In what is likely the largest nurses strike in American history, 15,000 Minnesota nurses today went on strike for better pay and benefits after working short-staffed through the pandemic. Hospital CEOs insist they can’t afford the increases: “They left with wage demands at 29 percent to 30 percent, which we’ve told them repeatedly is unreasonable and is unaffordable,” their chief negotiator told Minnesota local news.
But the five CEOs of the largest hospitals now pleading poverty have raked in a payout of more than $25 million over the three most recently available tax years.
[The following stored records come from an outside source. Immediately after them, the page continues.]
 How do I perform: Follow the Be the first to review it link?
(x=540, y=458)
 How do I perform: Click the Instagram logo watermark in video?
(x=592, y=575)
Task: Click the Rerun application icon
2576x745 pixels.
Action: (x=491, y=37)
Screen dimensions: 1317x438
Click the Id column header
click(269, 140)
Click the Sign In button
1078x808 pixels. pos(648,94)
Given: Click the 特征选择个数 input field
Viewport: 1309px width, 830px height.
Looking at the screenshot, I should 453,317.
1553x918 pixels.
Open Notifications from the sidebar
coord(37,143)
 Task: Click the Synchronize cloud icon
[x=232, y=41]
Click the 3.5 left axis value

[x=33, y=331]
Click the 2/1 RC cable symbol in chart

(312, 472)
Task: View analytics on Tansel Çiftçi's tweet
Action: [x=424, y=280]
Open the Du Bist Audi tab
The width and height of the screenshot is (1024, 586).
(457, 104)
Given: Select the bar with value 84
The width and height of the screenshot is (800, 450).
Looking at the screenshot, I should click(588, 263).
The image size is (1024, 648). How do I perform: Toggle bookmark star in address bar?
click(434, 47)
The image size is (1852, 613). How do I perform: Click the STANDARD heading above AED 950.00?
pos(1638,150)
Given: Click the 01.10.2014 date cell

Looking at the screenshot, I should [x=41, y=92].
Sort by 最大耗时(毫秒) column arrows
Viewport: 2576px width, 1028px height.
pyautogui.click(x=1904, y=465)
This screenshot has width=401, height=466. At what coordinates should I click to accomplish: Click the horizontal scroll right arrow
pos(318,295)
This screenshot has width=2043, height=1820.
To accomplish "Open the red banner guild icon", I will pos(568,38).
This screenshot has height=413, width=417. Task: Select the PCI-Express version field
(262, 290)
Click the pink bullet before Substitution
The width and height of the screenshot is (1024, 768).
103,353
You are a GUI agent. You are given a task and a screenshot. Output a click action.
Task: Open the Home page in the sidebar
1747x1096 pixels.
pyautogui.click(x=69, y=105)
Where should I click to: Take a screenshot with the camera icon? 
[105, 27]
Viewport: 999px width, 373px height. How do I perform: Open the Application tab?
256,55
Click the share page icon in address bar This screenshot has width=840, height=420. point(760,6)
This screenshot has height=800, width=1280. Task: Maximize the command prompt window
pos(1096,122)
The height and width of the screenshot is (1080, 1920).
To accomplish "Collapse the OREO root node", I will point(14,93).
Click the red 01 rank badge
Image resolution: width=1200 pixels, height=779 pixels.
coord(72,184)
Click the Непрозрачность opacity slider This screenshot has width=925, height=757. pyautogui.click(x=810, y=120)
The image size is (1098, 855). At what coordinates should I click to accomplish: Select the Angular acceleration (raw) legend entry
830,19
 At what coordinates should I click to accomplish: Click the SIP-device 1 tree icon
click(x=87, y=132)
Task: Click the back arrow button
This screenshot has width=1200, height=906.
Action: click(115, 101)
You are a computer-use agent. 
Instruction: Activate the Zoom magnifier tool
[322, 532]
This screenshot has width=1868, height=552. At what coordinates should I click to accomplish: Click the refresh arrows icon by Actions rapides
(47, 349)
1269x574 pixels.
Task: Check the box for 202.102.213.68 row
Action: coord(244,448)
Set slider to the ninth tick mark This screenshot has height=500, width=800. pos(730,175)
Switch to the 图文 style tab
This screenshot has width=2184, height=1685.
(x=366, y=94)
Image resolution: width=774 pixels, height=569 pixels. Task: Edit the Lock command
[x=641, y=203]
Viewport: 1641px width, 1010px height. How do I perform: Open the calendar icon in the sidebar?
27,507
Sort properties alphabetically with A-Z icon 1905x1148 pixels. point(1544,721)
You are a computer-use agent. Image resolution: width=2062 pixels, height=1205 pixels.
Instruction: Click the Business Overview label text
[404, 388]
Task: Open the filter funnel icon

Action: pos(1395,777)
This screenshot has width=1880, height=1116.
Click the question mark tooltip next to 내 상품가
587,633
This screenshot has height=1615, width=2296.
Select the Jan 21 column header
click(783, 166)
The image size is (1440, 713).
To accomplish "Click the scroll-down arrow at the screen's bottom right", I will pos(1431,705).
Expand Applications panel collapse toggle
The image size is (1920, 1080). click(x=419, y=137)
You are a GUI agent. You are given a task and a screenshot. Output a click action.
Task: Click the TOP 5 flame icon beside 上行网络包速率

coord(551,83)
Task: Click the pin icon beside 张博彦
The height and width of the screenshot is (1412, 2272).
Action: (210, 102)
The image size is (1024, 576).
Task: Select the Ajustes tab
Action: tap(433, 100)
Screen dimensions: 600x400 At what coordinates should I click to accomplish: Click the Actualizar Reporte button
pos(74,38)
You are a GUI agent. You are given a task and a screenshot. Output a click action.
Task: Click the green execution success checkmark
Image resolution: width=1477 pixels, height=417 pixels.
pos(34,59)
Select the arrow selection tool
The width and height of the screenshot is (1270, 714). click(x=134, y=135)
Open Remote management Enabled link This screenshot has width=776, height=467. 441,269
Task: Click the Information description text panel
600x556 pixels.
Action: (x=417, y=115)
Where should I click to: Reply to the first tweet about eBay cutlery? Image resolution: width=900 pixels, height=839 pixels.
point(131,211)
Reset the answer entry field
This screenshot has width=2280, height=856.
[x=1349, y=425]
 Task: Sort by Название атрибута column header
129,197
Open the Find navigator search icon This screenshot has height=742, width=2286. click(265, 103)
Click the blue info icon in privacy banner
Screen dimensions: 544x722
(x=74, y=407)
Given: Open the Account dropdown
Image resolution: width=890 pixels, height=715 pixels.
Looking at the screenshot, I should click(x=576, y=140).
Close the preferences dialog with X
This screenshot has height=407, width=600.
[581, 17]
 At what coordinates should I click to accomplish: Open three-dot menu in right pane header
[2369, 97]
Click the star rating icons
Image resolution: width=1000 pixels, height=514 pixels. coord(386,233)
In just the last year alone, they paid themselves the following:
- David Herman, CEO of Essentia Health: $2,697,603
- James Hereford, CEO of M Health Fairview: $2,621,429
- Andrea Walsh, CEO of HealthPartners: $2,444,428
- Marc Gorelick, CEO of Children’s Minnesota: $1,459,584
- J. Kevin Croston, CEO of North Memorial: $1,274,710
Meanwhile, nurses in Minneapolis average just $86,690 per year, according to the Bureau of Labor Statistics. The hospitals are also spending millions of dollars on extremely costly strike-replacement nurses.
It seems like for hospital CEOs, “unaffordable” is just a code word for “fair compensation.”